CARSON CITY, Nev. (AP) — Frustrated with a lack of input from insurance companies on how to keep thousands of Nevadans from being kicked off the health exchange, Gov. Brian Sandoval wrote to four industry executives on Friday, calling them to his office and insisting they work with state officials to find a solution.

Thousands of people will lose their insurance in 14 of Nevada’s 17 counties if two companies move forward with plans to exit the marketplace next year and no other insurers step in.

Anthem Inc. announced this week it will exit the exchange in rural Nevada and Prominence Health Plan will leave the state system entirely on Jan. 1.

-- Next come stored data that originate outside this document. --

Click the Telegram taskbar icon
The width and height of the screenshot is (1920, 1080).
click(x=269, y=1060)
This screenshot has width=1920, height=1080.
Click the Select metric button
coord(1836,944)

In letters obtained by The Associated Press, the governor appealed directly to Anthem Blue Cross and Blue Shield President Michael Murphy, Aetna Executive Vice President Francis Soistman, SilverSummit Health Plan CEO Garrett Leaf and United Health Care Vice President of Operations Kyle Clingo.

Those four companies are slated to participate in the exchange next year in Clark, Washoe and Nye counties, and proposed that rates increase an average 38 percent, insurance officials said Friday.
About 81,000 Nevadans are currently insured through the marketplace in those counties.

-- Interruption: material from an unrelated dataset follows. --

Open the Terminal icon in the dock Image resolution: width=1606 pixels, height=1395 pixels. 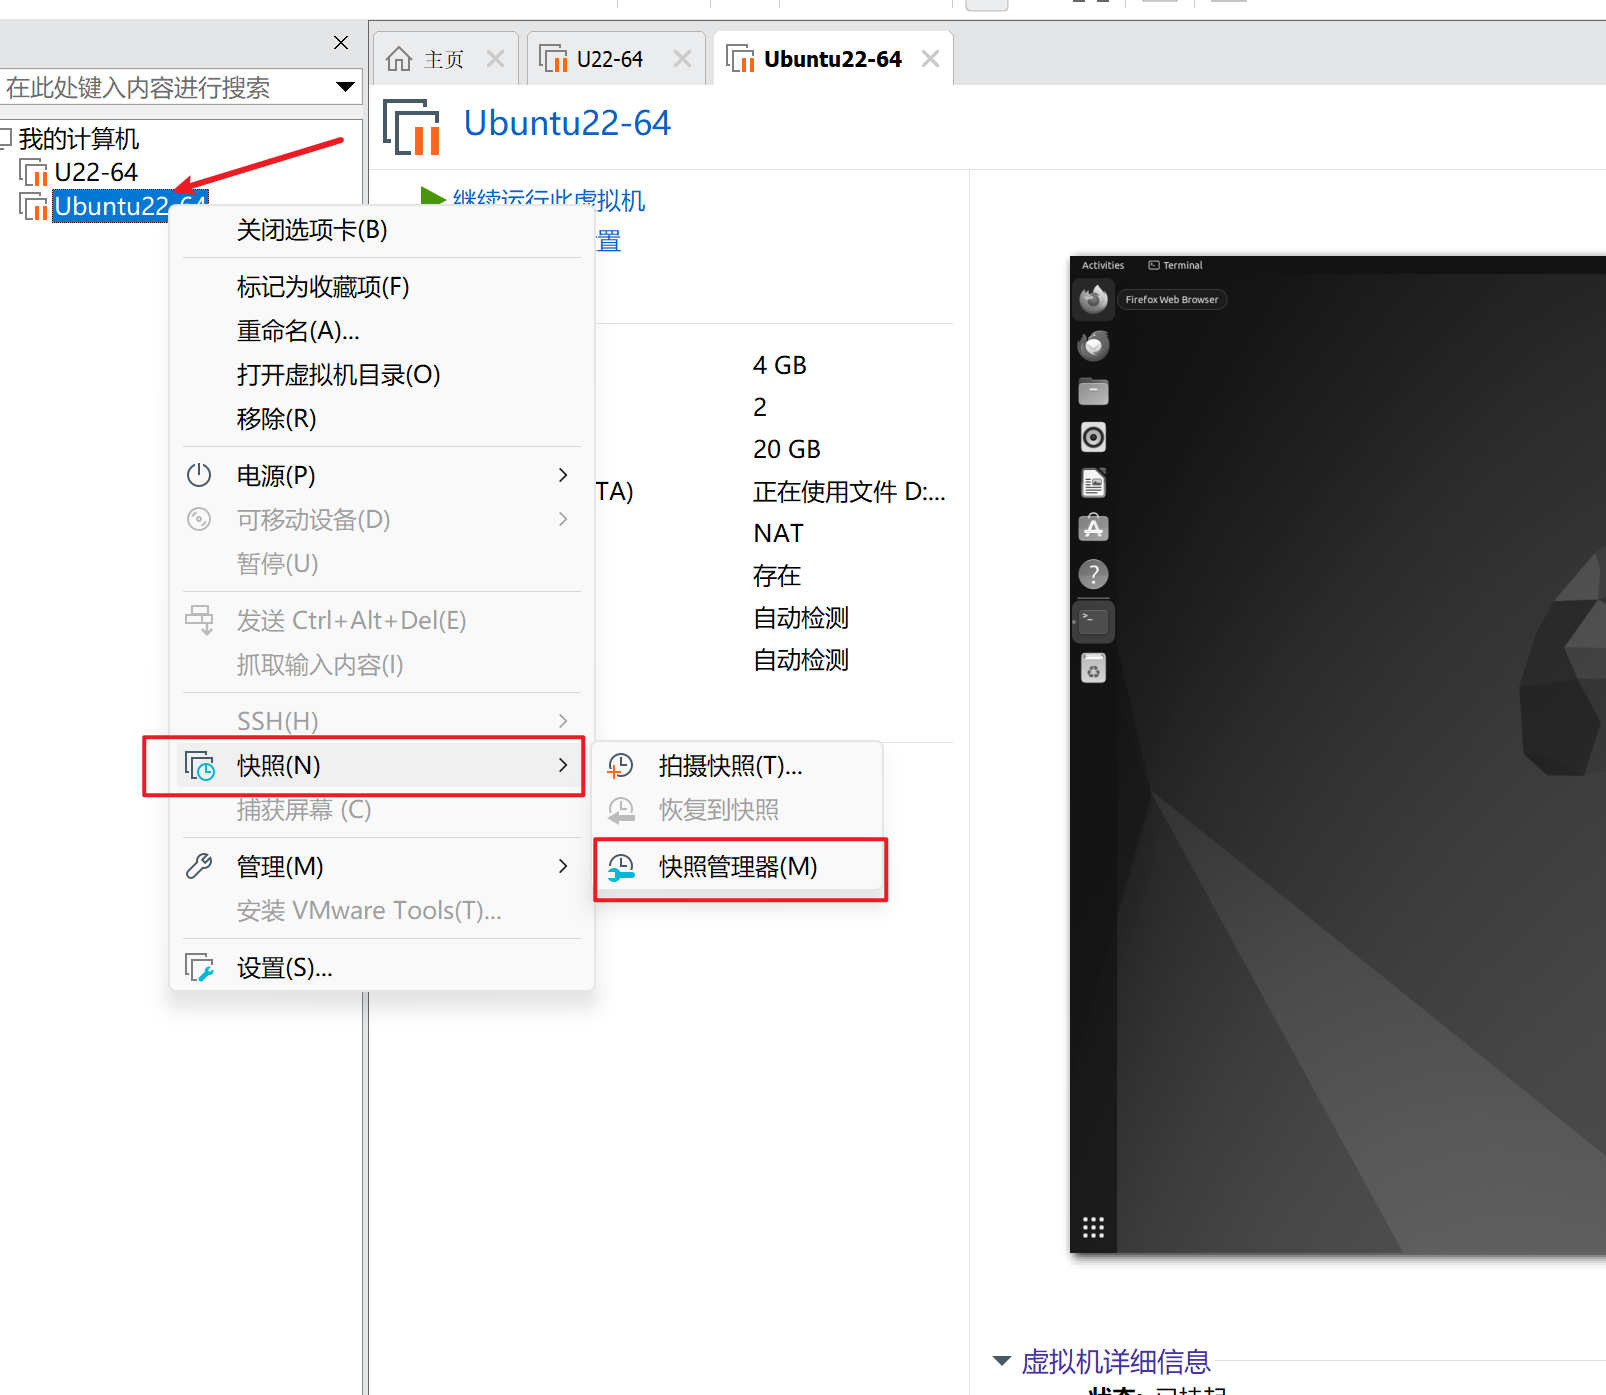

Sandoval asked for company representatives to fly to Carson City for a mid-July meeting to determine what they would need in order to also cover Nevada’s rural counties. His office has been inquiring about federal incentives to lure insurers.

Phone and email messages requesting comment from the four companies went unreturned Friday evening.

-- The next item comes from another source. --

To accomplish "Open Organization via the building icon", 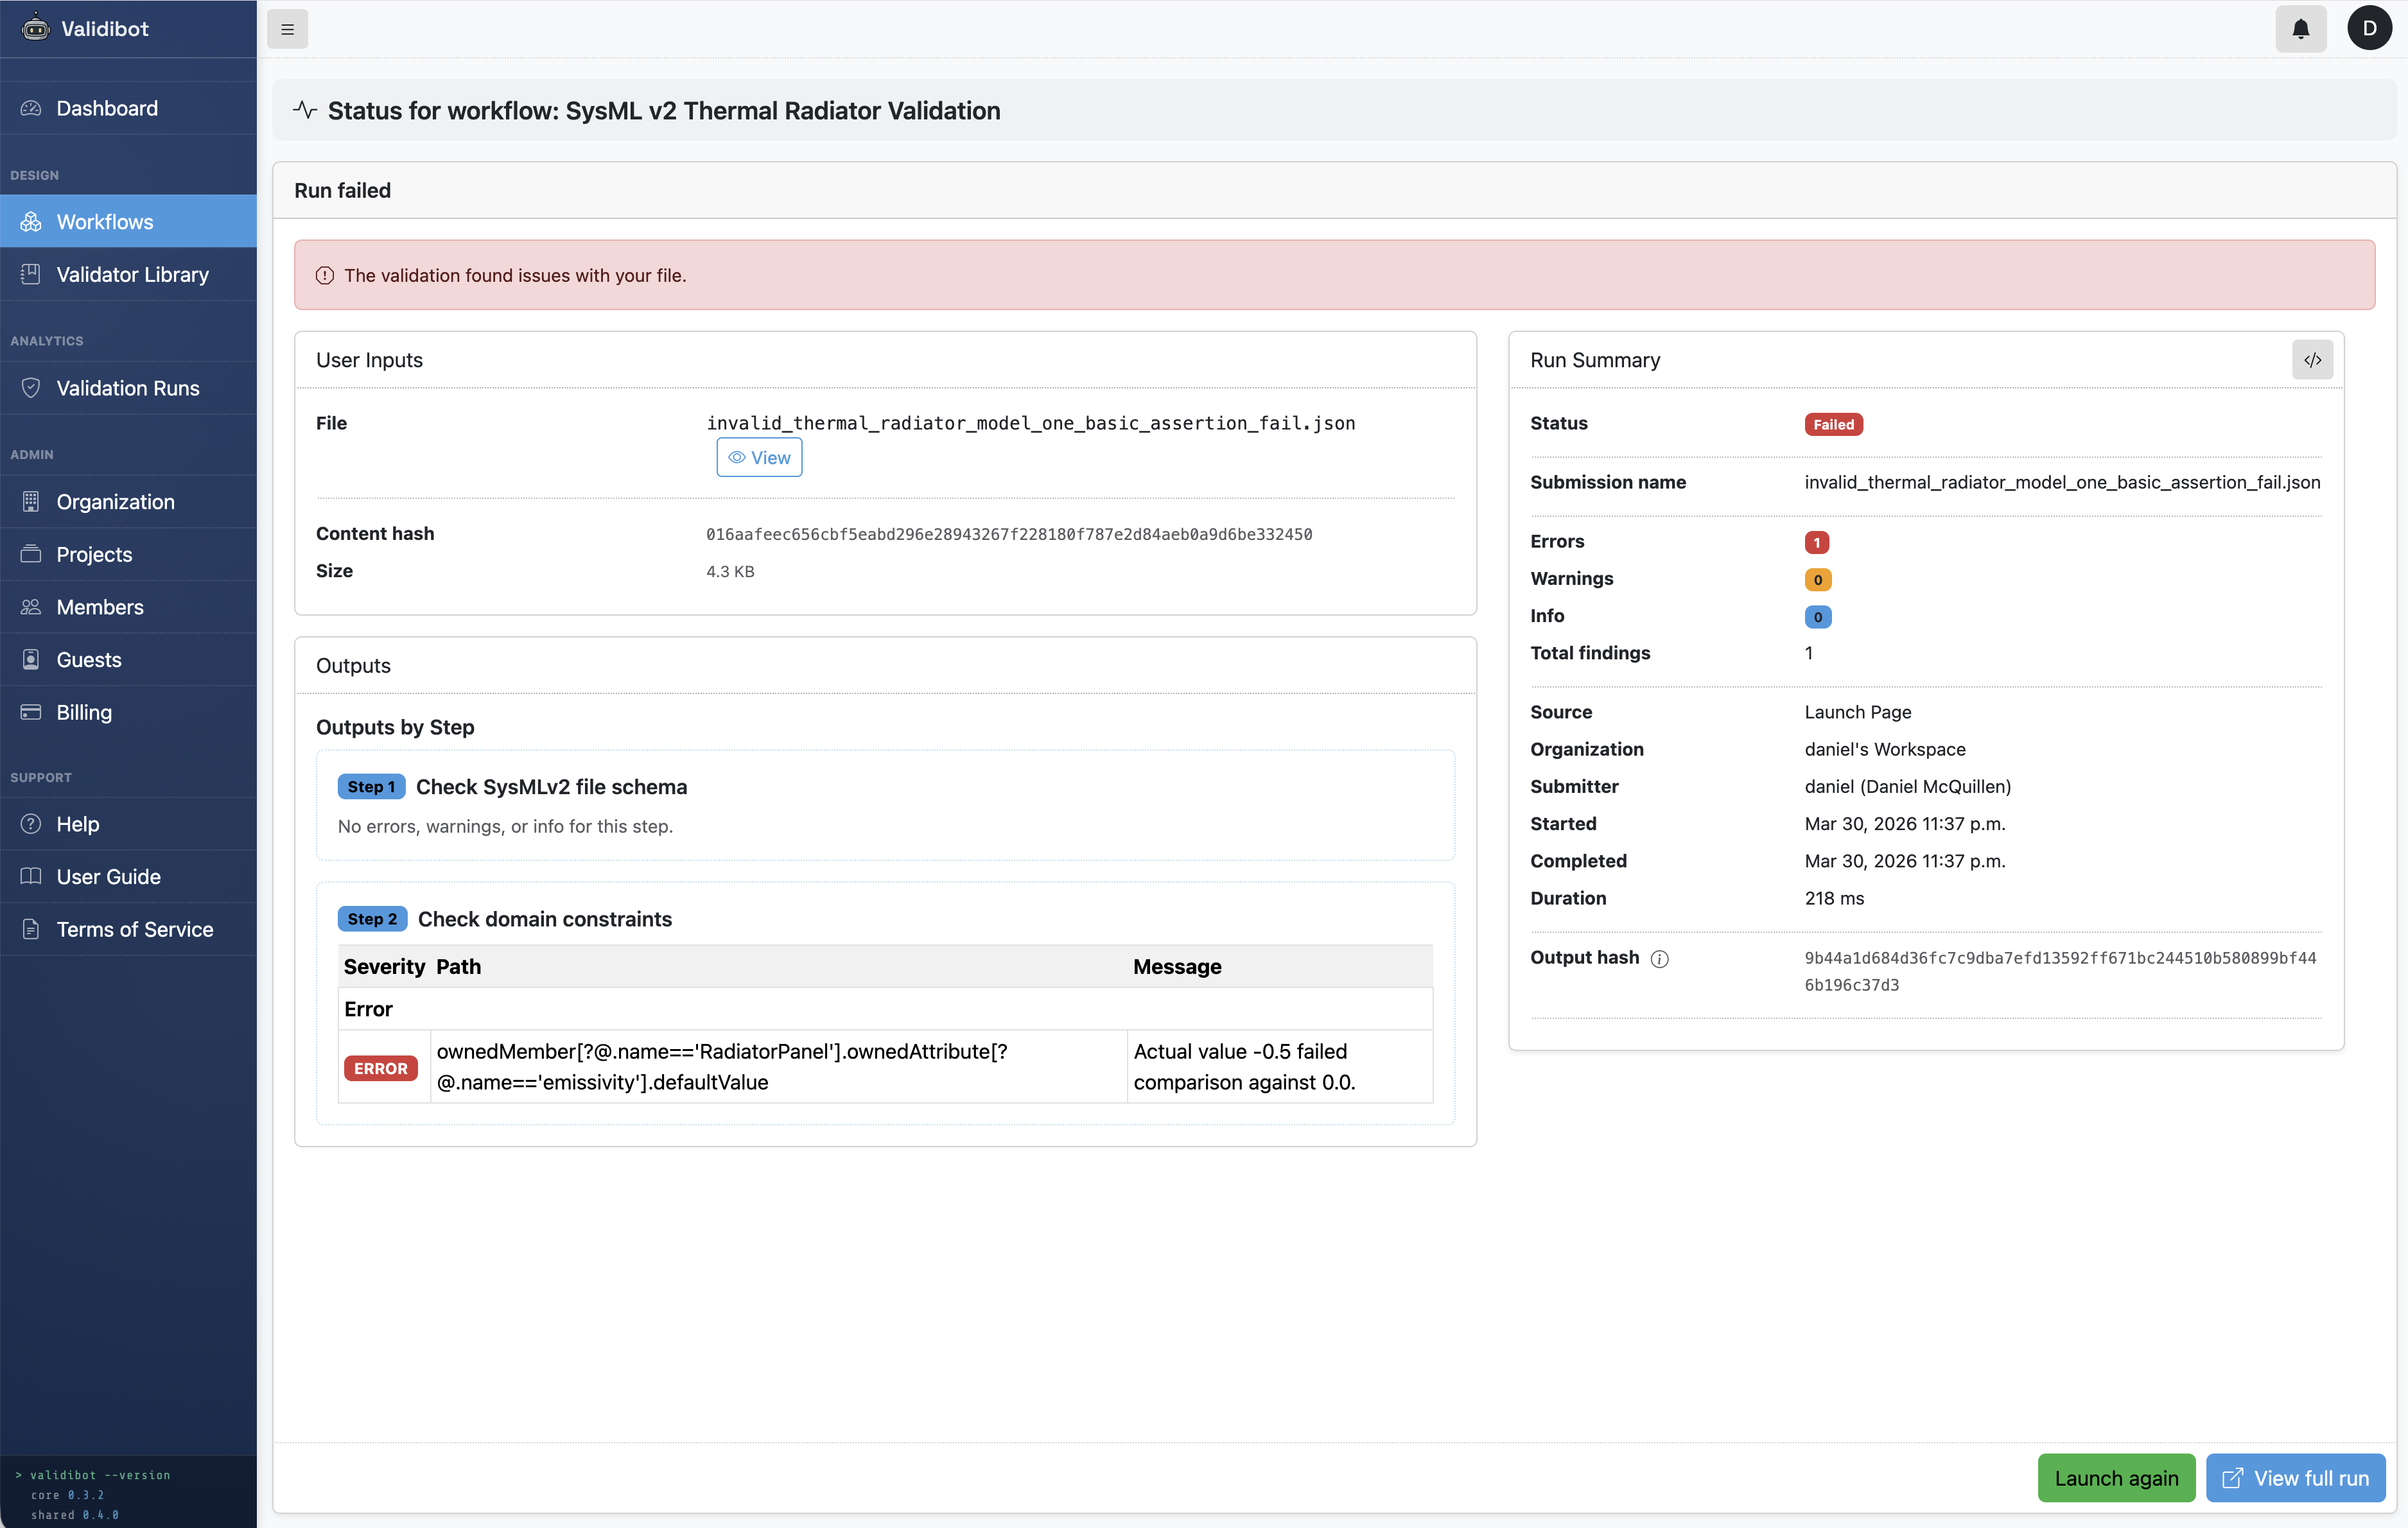I will [30, 501].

The scarcity of doctors and medical facilities in vast, thinly populated areas can mean higher costs to insurers. But Nye County, which borders Las Vegas’ Clark County, is one of the state’s largest rural counties — and all four companies will participate there.

“It is puzzling to me how carriers are ensuring full county coverage to Nevada’s neighboring states, yet are at a potential loss about how to offer insurance for all but three of Nevada’s counties,” Sandoval wrote the same executives earlier this week.

He told them that leaving the exchange vacant in 14 counties will set back years of work to nearly halve Nevada’s uninsured rate.

On Tuesday, he wrote “Please understand in no uncertain terms the confidence, faith, and importance that I am placing in your ability to find either a collective, or individual, solution towards offering subsidized health insurance to these 8,000 Nevada lives.”

They did not help, Sandoval wrote on Friday, noting that their only feedback on the issue has focused on market performance.

“I am disappointed and had hoped by now that possible solutions might be proposed,” he wrote.

State officials are considering other options for the state to backstop coverage. The only sure alternative is a nonprofit, “shared-responsibility” basic medical provider called Access to Healthcare Network.

Various insurance companies recently filled in county-wide gaps in Tennessee and Washington, meaning those states were able to avoid the issue of “bare counties” that Nevada currently faces.

The health care exchange offers federal discounts for low-to-medium-income residents through former President Barack Obama’s landmark health law.

In statements on its exit from Nevada and Ohio markets, Anthem cited market volatility and the uncertainty of federal operations as Republicans in Congress continue to debate an overhaul of “Obamacare.”

While much of rural America has shifted to government-backed insurance, which is typically less expensive than alternatives for those who qualify, private options have declined and people now face a tax for going uninsured. Nevadans who had insurance before entering the exchange would likely find their former plan is now out of their price range or no longer available to them.